Easily one of the most anticipated games of the year, let alone the month, God of War sees the return of the deity-killer Kratos in a new adventure which takes a detour from its Greek roots and delves into Norse mythology. While Kratos himself is a brash and brutally-tragic hero, it’s safe to say that this version of the beloved character is handled with a level of meticulous detail that the franchise had yet to have seen, resulting in one of the best games in the series.
There’s no denying that after six previous God of War games, the button-mashing frenzy, while fun, needed a shake-up, and Sony Santa Monica delivered exactly that, with everything from the story, combat controls, player perspective, and milieu of the entire series undergoing a substantial makeover. Gone are the trademark Blades of Chaos, constant grunting, and bombastic moments, with a more sombre and tactical approach being applied to the franchise’s formula – this game looks like a God of War game, walks like a God of War game, and even talks like one – but it is essentially something new entirely.
One of the most obvious changes from the past GoW framework is the addition of a secondary character. While the God of War games have traditionally been lone-wolf affairs, this time though, the adventure revolves around Kratos’ relationship with his son, Atreus. The admittedly-rocky dynamic between Kratos and Atreus is an interesting and often heart-wrenching affair, as players who are familiar with Kratos’ past and demons get to see the toll it has taken on him, and how he projects that onto his son, for better and worse.

★ ★ ★ ★ ★ ★ ★

**PROMPT 1:** In the God of War review, what is the name of Kratos' son?
**PROMPT 2:**
Decide whether each statement agrees with the God of War review, and quote the words that settle it.
(a) The new game moves away from Greek mythology toward Norse mythology.
(b) The trademark Blades of Chaos return in this game.
(c) Earlier God of War games did not center on a companion character.
**PROMPT 3:** In the God of War review, why is the relationship between Kratos and Atreus called often heart-wrenching?

**DATA PROVIDED:**
★ ★ ★ ★ ★ ★ ★

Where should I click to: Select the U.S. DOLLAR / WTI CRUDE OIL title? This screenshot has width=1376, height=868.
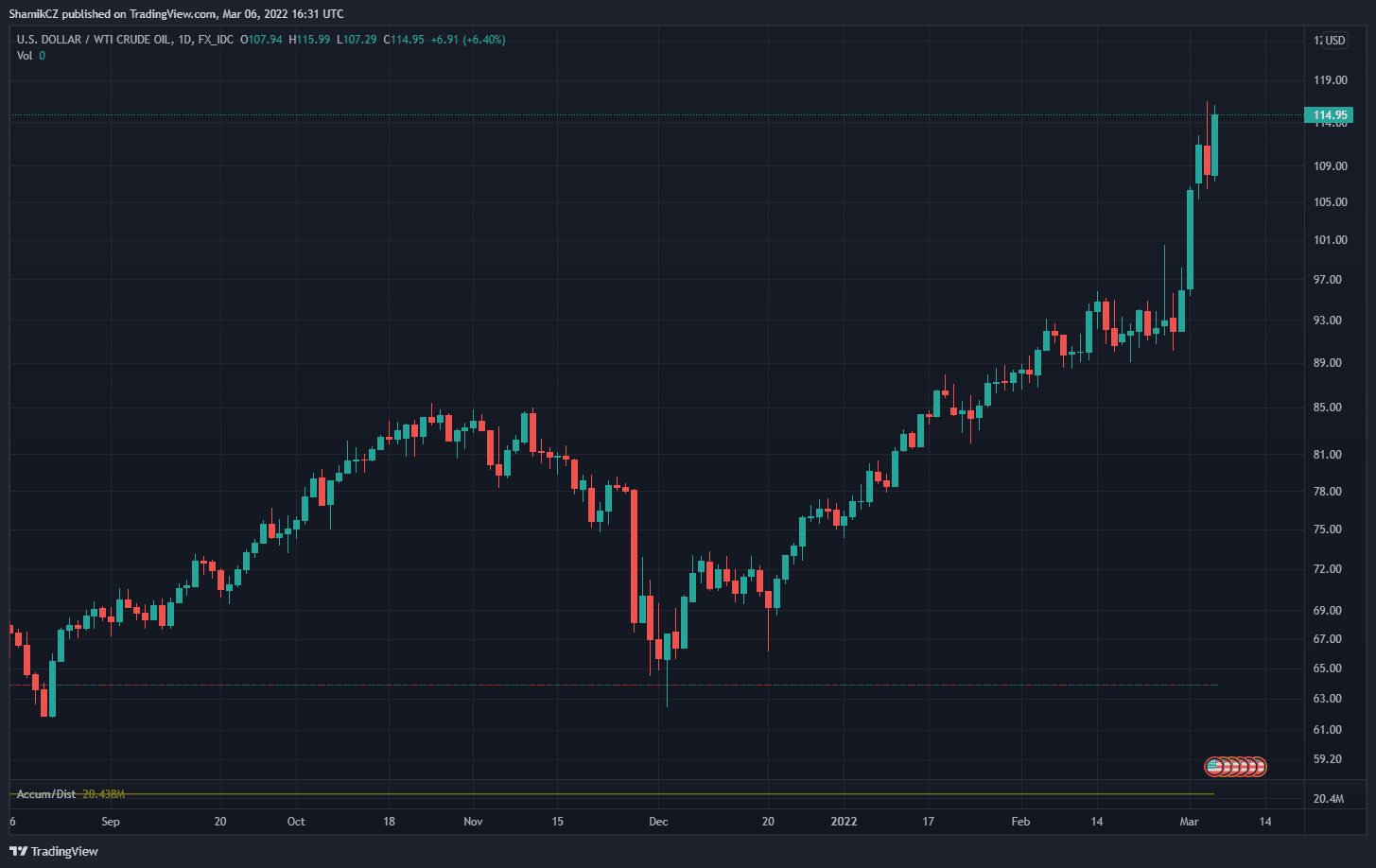coord(94,40)
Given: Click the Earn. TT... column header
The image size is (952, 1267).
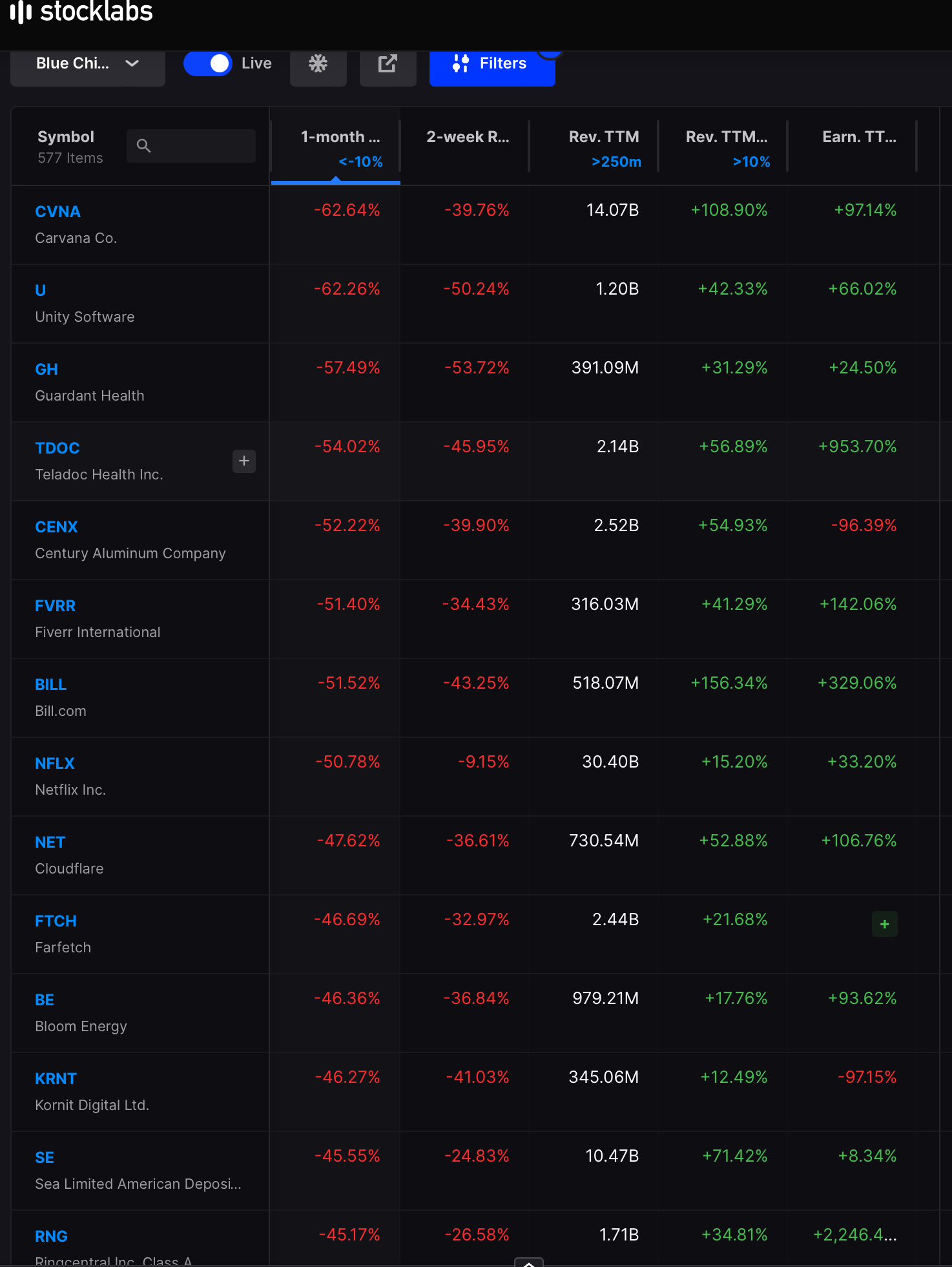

★ ★ ★ ★ ★ ★ ★

**TASK SOLUTION 1:** Atreus

**TASK SOLUTION 2:**
(a) Yes: "takes a detour from its Greek roots and delves into Norse mythology."
(b) No: "Gone are the trademark Blades of Chaos."
(c) Yes: "the God of War games have traditionally been lone-wolf affairs."

**TASK SOLUTION 3:** Players who know Kratos' past and demons get to see the toll it has taken on him. They also see how he projects that onto his son, for better and worse.